→ SOURCE EXCERPT:

%%

Introduction {data-orientation=rows}
=======================================================================

Row {data-height=750}
-----------------------------------------------------------------------
### The Project

#### Executive Summary

We are living in an epoch of unprecedented human flourishing due to the major technological advances made during the first three industrial revolutions and the spread of democracy. This improvement is evidenced by increasing human life expectancy, and improving GDP per capita among other metrics (source: The World Bank). These are trends that every humanitarian hopes to continue going forward, but with every benefit there also comes a cost. Over the past several decades we have observed meaningful impact on the global climate tied to human activities (source: IPCC 2021 report). Per the IPCC 2021 report, if these trends continue human flourishing may be at risk.

#### The Problem
The purpose of my analysis is to better understand the relationship between human flourishing and climate change through examination of high level data sourced from The World Bank. I will attempt to identify the key drivers that impact GDP per capita (human flourishing indicator). I will also perform similar analysis on greenhouse gas emissions per capita (climate change indicator). Finally, I will perform categorical supervised modeling to identify solutions that result in continued improvement in GDP per capita while reducing greenhouse gas emissions per capita. Another question I hope to study with this analysis is if we are seeing evidence of diminishing returns with regards to human flourishing due to increased greenhouse gas emissions. Evidence for this would be non-linear dependence within the data set for variables related to these targets.

#### The Data
The World Bank has made available an API that can be accessed freely by the public. In addition, a python library has been created to facilitate usage of this data within python using pandas (https://pypi.org/project/wbgapi/). The World Bank dataset is extensive and there are many issues with the data that need to be addressed prior to usage in predictive modeling. For example, data quality and completeness can vary meaningfully for each country. There are also issues that can occur due to changes in the political landscape like when the Soviet Union dissolved in 1991 to form 12 separate nation-states. I assume that many of these issues that can be seen in the data are due to government reporting protocol, government transparency (think North Korea), latency in reporting, and assumptions made by the analysts that gather and process the data from these various sources. Below is a list of data columns considered for inclusion in this analysis with a description of that data field.

%%

Continue the project write-up above on GDP per capita and greenhouse gas emissions, starting right after its last sentence.

→ COLLECTED MATERIAL:
%%

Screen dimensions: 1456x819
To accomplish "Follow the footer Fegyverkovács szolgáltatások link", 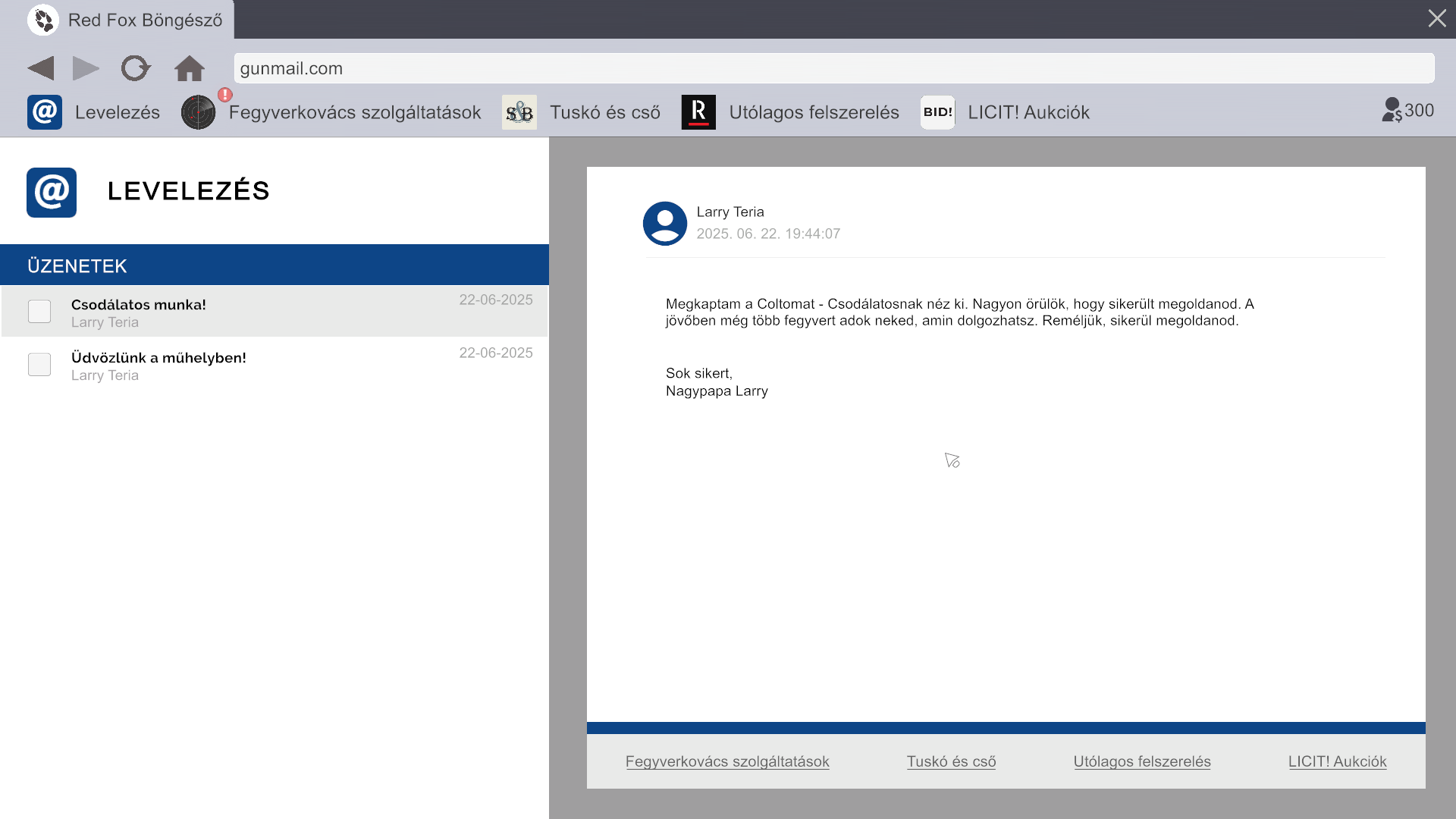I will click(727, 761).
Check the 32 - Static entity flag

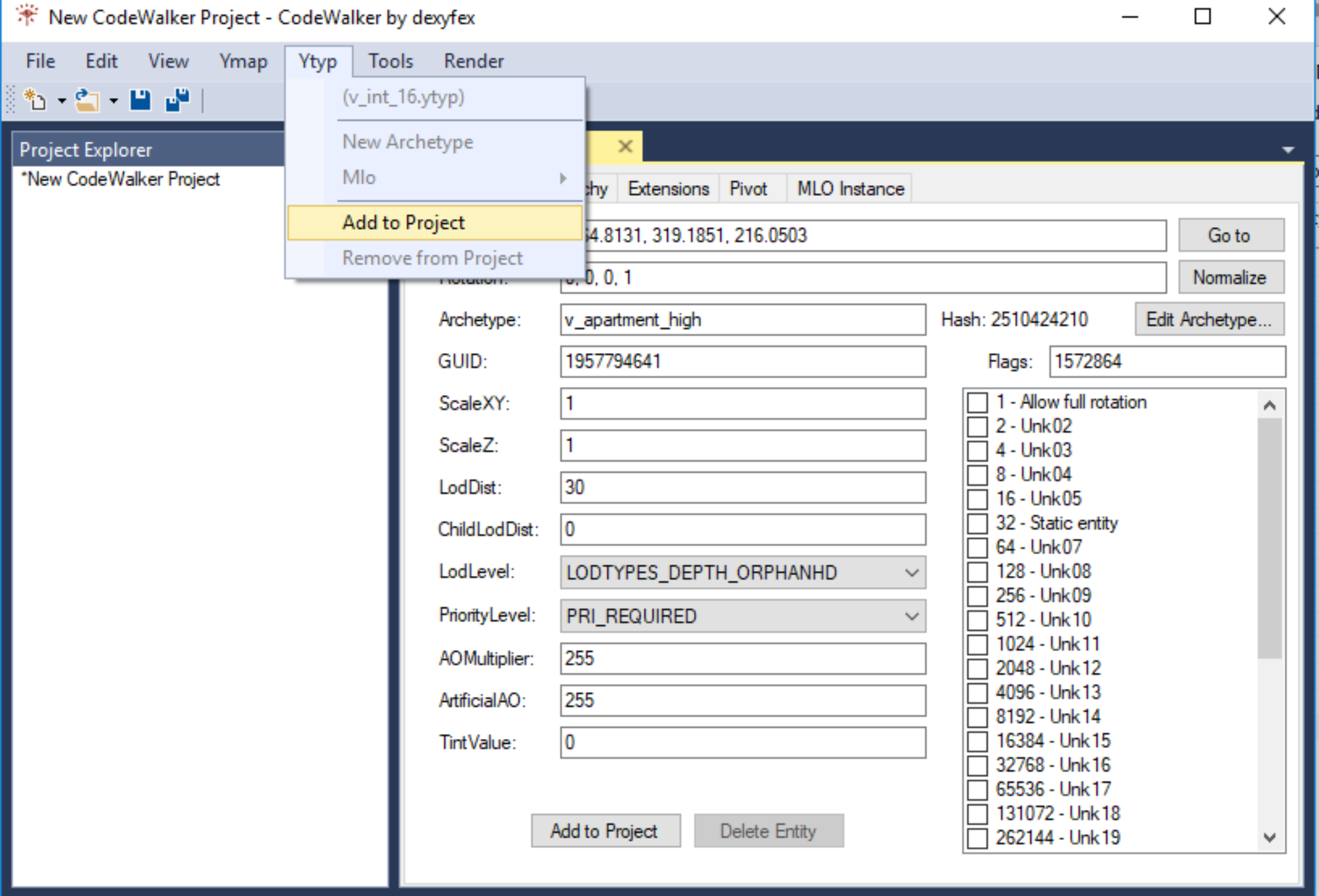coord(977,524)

%%

→ EXPECTED ANSWER:
### The Data
VARIABLES TO PREDICT WITH

* *economy*: The economy represented by the data. Generally the economy is synonymous with nation-state.
* *time*: string representing the year associated with the row of data. Replace with `year`.
* *EG.ELC.ACCS.ZS*: Access to electricity (% of population)
* *EG.ELC.COAL.ZS*: Electricity production from coal sources (% of total)
* *EG.ELC.FOSL.ZS*: Electricity production from oil, gas and coal sources (% of total). Redundant, will exclude.
* *EG.ELC.HYRO.ZS*: Electricity production from hydroelectric sources (% of total)
* *EG.ELC.LOSS.ZS*: Electric power transmission and distribution losses (% of output)
* *EG.ELC.NGAS.ZS*: Electricity production from natural gas sources (% of total)
* *EG.ELC.NUCL.ZS*: Electricity production from nuclear sources (% of total)
* *EG.ELC.PETR.ZS*: Electricity production from oil sources (% of total)
* *EG.ELC.RNWX.ZS*: Electricity production from renewable sources, excluding hydroelectric (% of total)
* *EN.ATM.GHGT.KT.CE*: Total greenhouse gas emissions (kt of CO2 equivalent). Included in target variable.
* *EN.ATM.METH.KT.CE*: Methane emissions (kt of CO2 equivalent). Redundant, will exclude.
* *NE.EXP.GNFS.ZS*: Exports of goods and services (% of GDP)
* *NE.IMP.GNFS.ZS*: Imports of goods and services (% of GDP)
* *NV.AGR.TOTL.ZS*: Agriculture, forestry, and fishing, value added (% of GDP)
* *NV.IND.TOTL.ZS*: Industry (including construction), value added (% of GDP)
* *NV.IND.MANF.ZS*: Manufacturing, value added (% of GDP). Not used as it is a subset of `NV.IND.TOTL.ZS`
* *NV.SRV.TOTL.ZS*: Services, value added (% of GDP)
* *NY.GDP.MKTP.CD*: GDP (current US$). Included in target variable.
* *SP.DYN.LE00.FE.IN*: Life expectancy at birth, female (years)
* *SP.DYN.TFRT.IN*: Fertility rate, total (births per woman)
* *SP.POP.TOTL*: Population, total. Included in target variable.
* *SP.URB.TOTL*: Urban population. Mutate into a percent of total `urb_pop_pct`
* *year*: Mutated version of `time` into a 4-digit year integer. Time series analysis not considered.
* *c2e_per_capita*: `EN.ATM.METH.KT.CE` / `SP.POP.TOTL`. Not used in analysis.
* *urb_pop_pct*: `SP.URB.TOTL` / `SP.POP.TOTL` * 100.

VARIABLES WE WANT TO PREDICT

* *gdp_per_capita*: `NY.GDP.MKTP.CD` / `SP.POP.TOTL`. Will be included as a predictor of `ghge_per_capita`.
* *ghge_per_capita*: `EN.ATM.GHGT.KT.CE` / `SP.POP.TOTL`. Will be included as a predictor of `gdp_per_capita`.

Data Exploration {data-orientation=columns}
=======================================================================
Column {.sidebar data-width=400}
-------------------------------------

### Data Overview 
For this analysis we will retain 18 columns of data, 2 of which are target variables for 2 different analysis. In the data frame used for analysis purposes, each row represents an annual representation of the data for a given economy (nation-state). In this analysis, we will use time-series approaches and thus have removed the year integer, nor will will use the economy as a categorical variable for prediction as we prefer to let the annual data collected for each economy provide the prediction.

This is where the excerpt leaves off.